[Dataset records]
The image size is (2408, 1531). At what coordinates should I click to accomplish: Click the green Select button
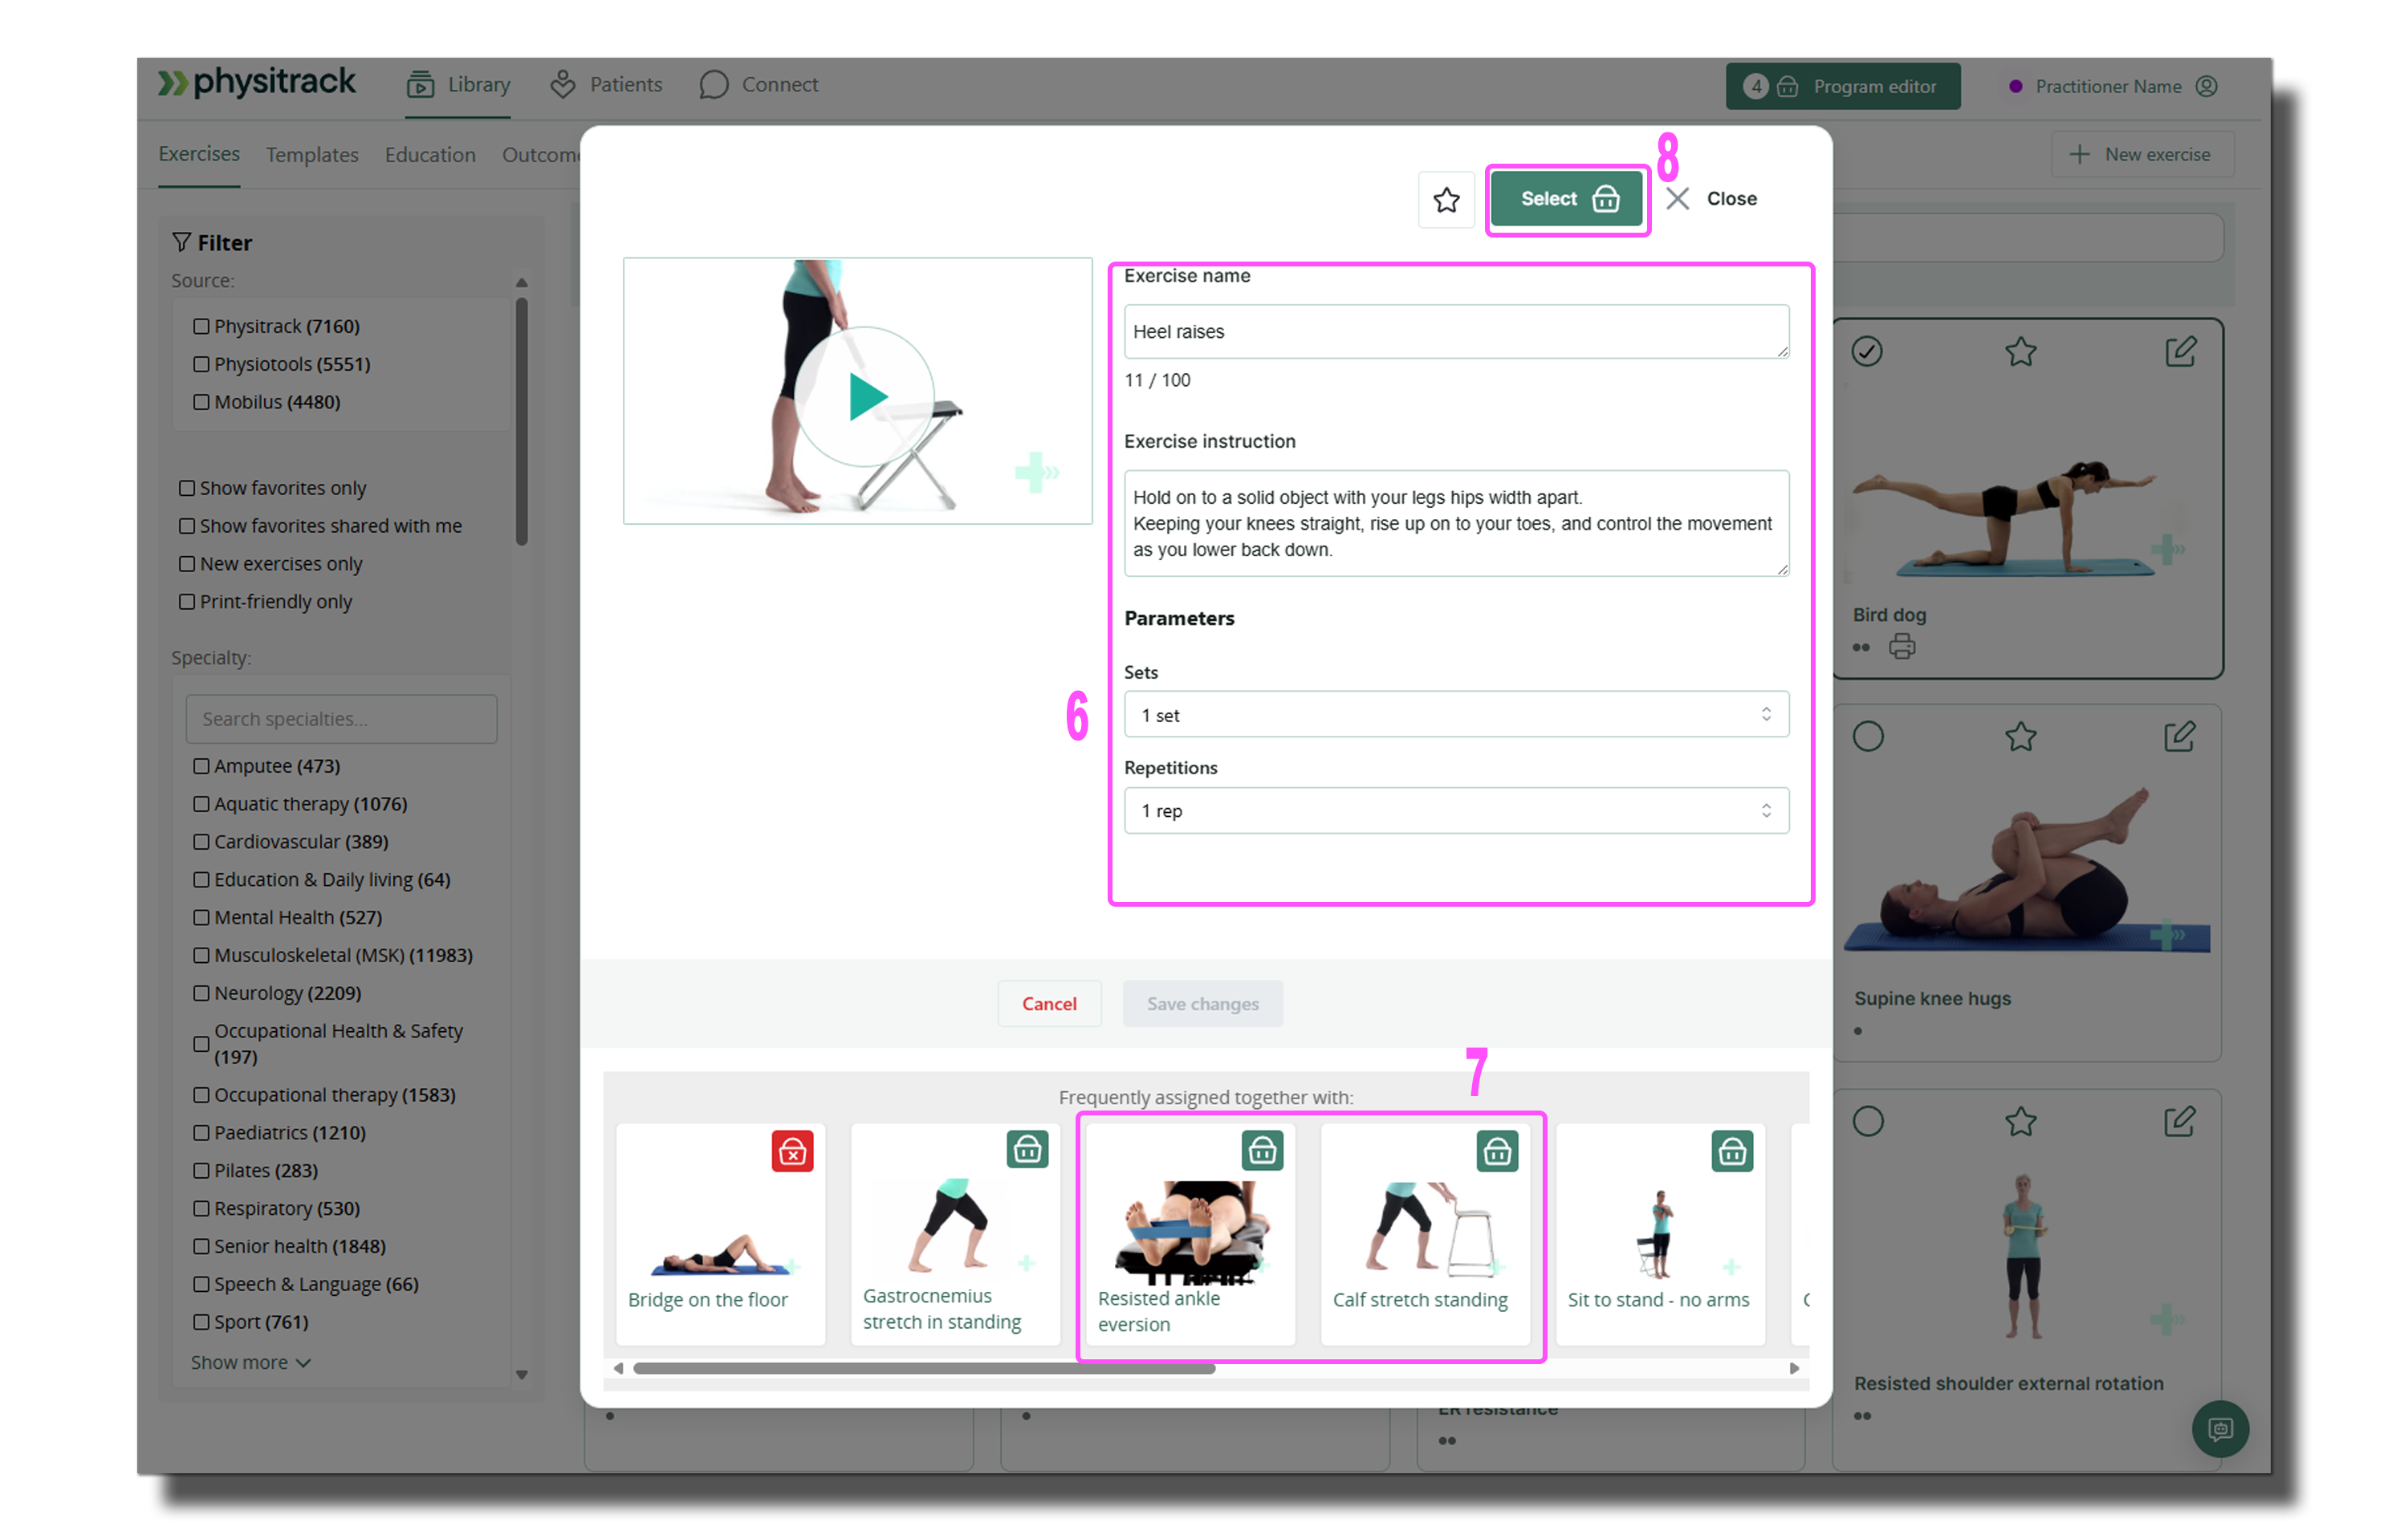coord(1566,199)
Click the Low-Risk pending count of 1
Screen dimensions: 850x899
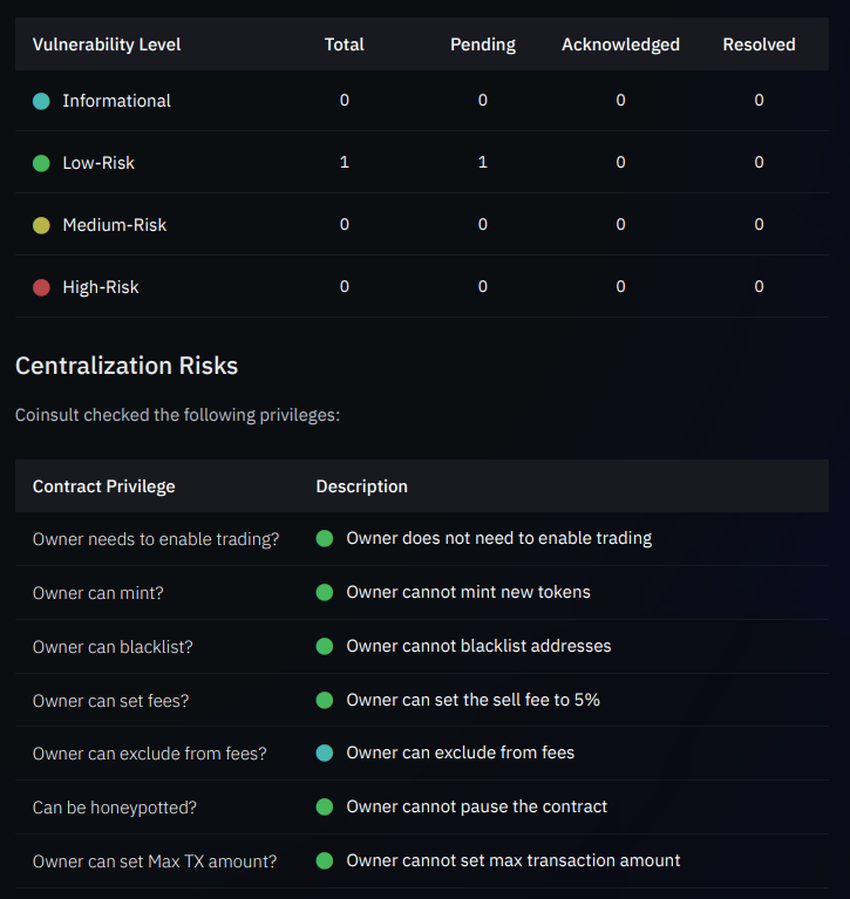pyautogui.click(x=483, y=163)
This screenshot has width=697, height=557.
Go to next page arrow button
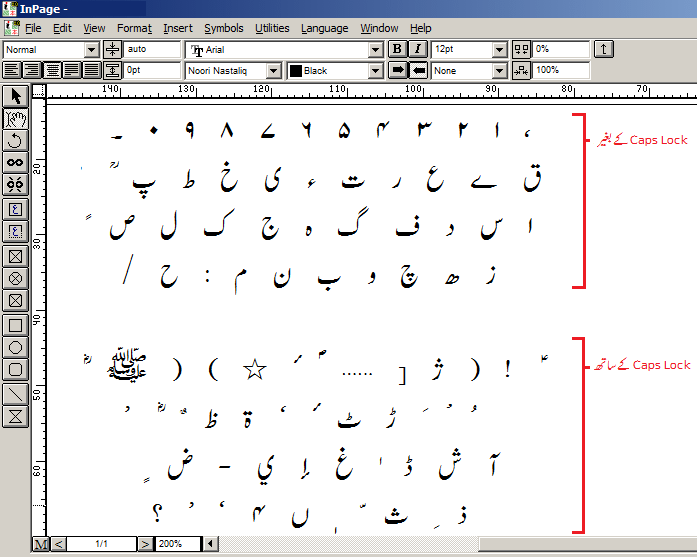tap(145, 543)
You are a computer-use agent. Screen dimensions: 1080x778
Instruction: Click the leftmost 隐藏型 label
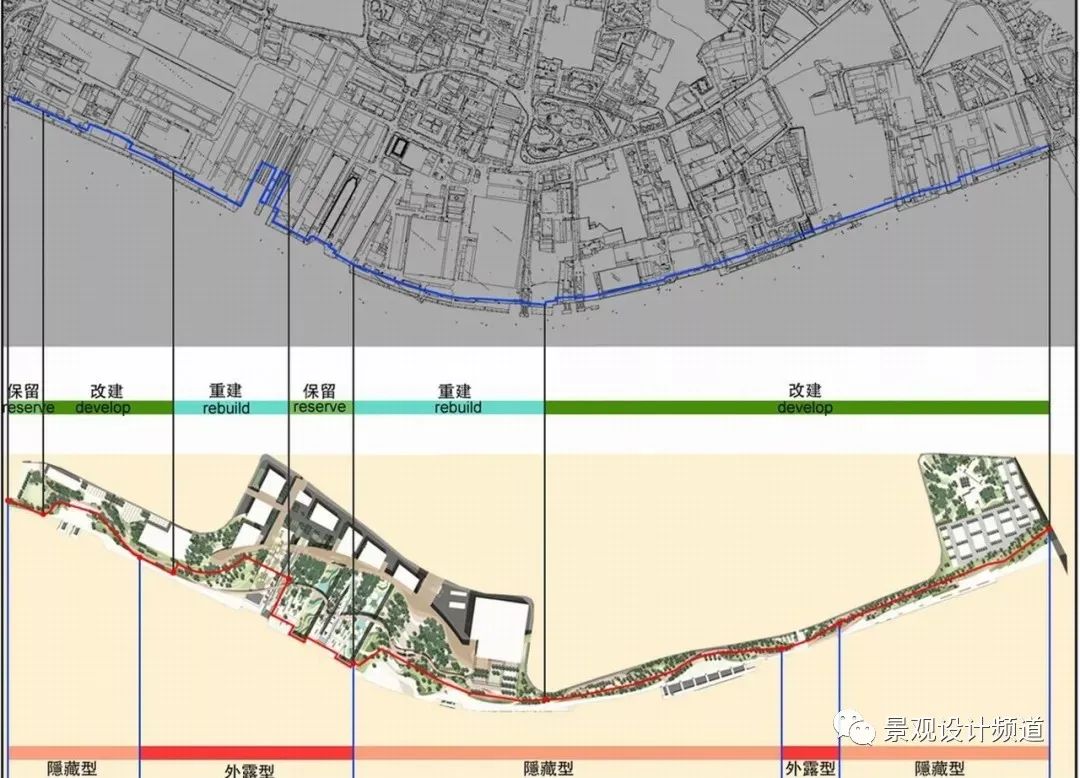point(72,768)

### Work to do
Rewrite the stretch of the listing from the line containing "This screenshot has width=697, height=557." through the end of the listing, substituting "chevron" for "arrow" and keeping everything else unchanged. Leave the pictures out of your answer.

### Exercise response
This screenshot has width=697, height=557.
Go to next page chevron button
tap(145, 543)
You are a computer-use agent. Screen dimensions: 1080x778
Instruction: Click the leftmost 隐藏型 label
point(72,768)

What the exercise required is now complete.